Play it in your own Backyard, Mr. President

By Andrej Mrevlje |

Why is President Obama suddenly trying to change the track of his presidency? After a month of apparent reconciliation that was supposed to guarantee the smooth passage of power to the president-elect, Obama has unexpectedly decided to take a sharp turn and look into Russian meddling in the 2016 elections by ordering the national intelligence community “to conduct a ’full review’ of Russian interference in the campaign,” according to Mother Jones. A few days later, Obama escalated, hinting “that the United States would retaliate for Russia’s efforts to influence the presidential election while asserting that ‘we need to take action,’ and ‘we will,’” as reported by the New York Times.

Three weeks before he has to hand the White House keys over to Donald Trump — whom the D.C. establishment still considers an impostor — President Obama announced sanctions over Russia’s alleged election-season hacks.

The punishments hit several Russian individuals and entities, including the country’s primary security service, known as the FSB, and its main intelligence directorate, the GRU. The government has also booted 35 Russian intelligence operatives from the United States and sanctioned top intelligence officers within the GRU.

“These actions follow repeated private and public warnings that we have issued to the Russian government, and are a necessary and appropriate response to efforts to harm U.S. interests in violation of established international norms of behavior,” Obama said. But as I write this post, Russia is preparing equivalent counter-sanctions that will push both countries back to a Cold War atmosphere.

Meanwhile, the president’s announcement of the sanctions against Russia followed a hard attack on Israel, delivered one day earlier by Secretary of State John Kerry during his long speech at the State Department. Kerry accused Israel of illegal occupation of Palestinian territory, adding that, “there are a similar number of Jews and Palestinians living between the Jordan River and the Mediterranean Sea. They have a choice. They can choose to live together in one state, or they can separate into two states. But here is a fundamental reality: if the choice is one state, Israel can either be Jewish or democratic – it cannot be both – and it won’t ever really be at peace. Moreover, the Palestinians will never fully realize their vast potential in a homeland of their own with a one-state solution.”

The sanctions and harsh-but-just attack on Israel, which followed the American non-vote at the U.N. Security Council, triggered strong reactions from Moscow and Tel Aviv.
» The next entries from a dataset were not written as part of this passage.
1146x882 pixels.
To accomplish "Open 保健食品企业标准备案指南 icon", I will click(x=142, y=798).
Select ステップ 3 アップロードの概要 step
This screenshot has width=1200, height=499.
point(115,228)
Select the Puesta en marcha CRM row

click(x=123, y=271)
Israel’s reaction was immediate and furious, but they are well aware that hostility between the two countries will end as soon as Trump enters the White House.

As I watch President Obama act with unusual determination, I am saddened that this kind of straightforward actions did not come earlier in his presidency. On second thought, though, I realize that Obama remains enigmatic and very complex, since both of his actions (it is inconceivable that John Kerry would act on his own) are not directed towards Russia and Israel, but against President-elect Donald Trump, as the Hill observes.

The question is whether any of these actions will have any effect on Trump when he comes into office. Or are Obama’s late decisions just an attempt to make Trump’s potential impact as small as possible? Because small he is not.

When elected, President Obama almost seemed to have the aura of a prophet. As I wrote some time ago, “We all hoped. But there were the voices that said that Obama was just talking, that he could not walk the walk. This is the judgment that prevails today. It gave birth to Donald Trump and Bernie Sanders, the rebellions against the political establishment, the populism that attempted to play a disruptive role. It did not happen with Sanders, and I hope that it will not happen with Trump, despite his constant instigation of the crowds at his rallies.”

However, Trump got elected and Obama received him graciously at first, promising him a smooth transition. That, too, is not happening. In spite of his promises, Obama is sending the fight with Trump into the Russian steppes and the distant Middle East. It feels wrong that he is using foreign lands to resolve his own internal, domestic problems. It is just not right, no matter what you think about Putin and Netanyahu. By saying this, I don’t mean to say that I don’t agree with the current president — especially when it comes to the president-elect, who has started to push the country into fear and chaos even before he reaches office. Today’s world is a dangerous place, and if you ask me, I would much rather see Obama serving another term than watch Trump’s adventurous team in action. But still, why didn’t Obama tell the truth to the Israeli prime minister’s face when they were still sitting at the negotiation table? Using his last minutes of the presidency to drop smoke-screen bombs does not make any sense. Or is there something we do not know that will surface later? Perhaps in Obama’s biography?

However, even liberal publications like Foreign Policy, which are measuring the conduct of one of America’s most talented presidents, cannot avoid discussing the bloody stain of Syria that will stay with Obama forever.

It is also worth rereading that long interview in the Atlantic, which describes Obama’s mental torture when he faced the important decision that later helped to kill 400,000 people and throw the entire European continent in jeopardy. It is for this reason that no president or man of power should ever play his country’s courtyard games in a neighbor’s garden. Never.